Stephanie Taylor

Counselor, Massachusetts Society for the Prevention of Cruelty to Children

There’s actually nothing wrong with having an opinion, with having a point of view, and with letting other people know what it is and I still struggle with that often because I do want to be a people pleaser and that stems from like, middle child syndrome, therapist syndrome, wanting to just fix everything and make it better and if you can sort of, in some way lose yourself to save the rest of the world you’ll do it, which is another very big danger of my job. But, that’s not really what we’re meant to do as people, we should be somehow contributing to our community, to our families, to our careers, to whatever it is that we’re doing, don’t sell yourselves short.  It’s just, with the whole glass ceiling thing and women get paid 76 cents on the dollar compared to men, blah blah blah, what it really comes down to is - listen - you could moan and complain about it or you could demand change.

Stephanie Taylor is an Assumption College alumna who graduated with her Bachelor’s in Psychology and continued her education with the Counseling Psychology graduate program.

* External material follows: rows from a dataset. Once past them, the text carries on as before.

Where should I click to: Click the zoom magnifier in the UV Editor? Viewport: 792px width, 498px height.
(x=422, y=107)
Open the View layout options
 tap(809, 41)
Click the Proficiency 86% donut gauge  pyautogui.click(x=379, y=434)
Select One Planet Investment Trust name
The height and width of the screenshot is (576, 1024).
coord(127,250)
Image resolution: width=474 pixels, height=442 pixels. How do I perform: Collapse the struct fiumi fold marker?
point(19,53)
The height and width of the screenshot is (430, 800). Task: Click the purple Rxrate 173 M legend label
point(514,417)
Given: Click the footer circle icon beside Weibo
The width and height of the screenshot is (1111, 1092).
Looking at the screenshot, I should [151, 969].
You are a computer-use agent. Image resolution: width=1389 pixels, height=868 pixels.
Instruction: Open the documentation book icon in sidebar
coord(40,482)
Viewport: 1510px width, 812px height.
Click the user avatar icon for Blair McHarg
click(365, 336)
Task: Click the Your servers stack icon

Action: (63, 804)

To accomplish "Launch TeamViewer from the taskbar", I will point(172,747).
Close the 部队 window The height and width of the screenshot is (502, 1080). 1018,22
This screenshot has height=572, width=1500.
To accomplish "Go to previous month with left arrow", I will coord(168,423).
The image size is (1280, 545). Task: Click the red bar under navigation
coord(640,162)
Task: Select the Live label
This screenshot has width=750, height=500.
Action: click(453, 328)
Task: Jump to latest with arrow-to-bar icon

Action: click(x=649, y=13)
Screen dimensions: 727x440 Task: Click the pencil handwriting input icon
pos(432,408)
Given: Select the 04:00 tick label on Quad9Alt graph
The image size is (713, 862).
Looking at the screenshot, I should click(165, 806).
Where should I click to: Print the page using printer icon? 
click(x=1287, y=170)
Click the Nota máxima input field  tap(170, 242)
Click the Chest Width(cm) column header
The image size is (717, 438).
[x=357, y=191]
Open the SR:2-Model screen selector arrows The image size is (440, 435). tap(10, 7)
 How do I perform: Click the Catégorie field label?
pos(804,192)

She now works as a counselor at the Massachusetts Society for the Prevention of Cruelty to Children (MSPCC). She discusses how “middle child syndrome,” in conjunction with her family life led her into the field. Kind-hearted, somewhat sarcastic, and overwhelmingly humble, Stephanie reveals the hardships as well as benefits in her job. Her interview is filled with laughter and little stories that allow us to get an in-depth idea of how her life has been thus far. Although she never directly says so, various references to her faith, friends, and family appear to help keep her grounded in a career that can be emotionally and psychologically draining. At 27, Stephanie is fearless, confident, and determined to leave her mark on this world, one small act of love at a time.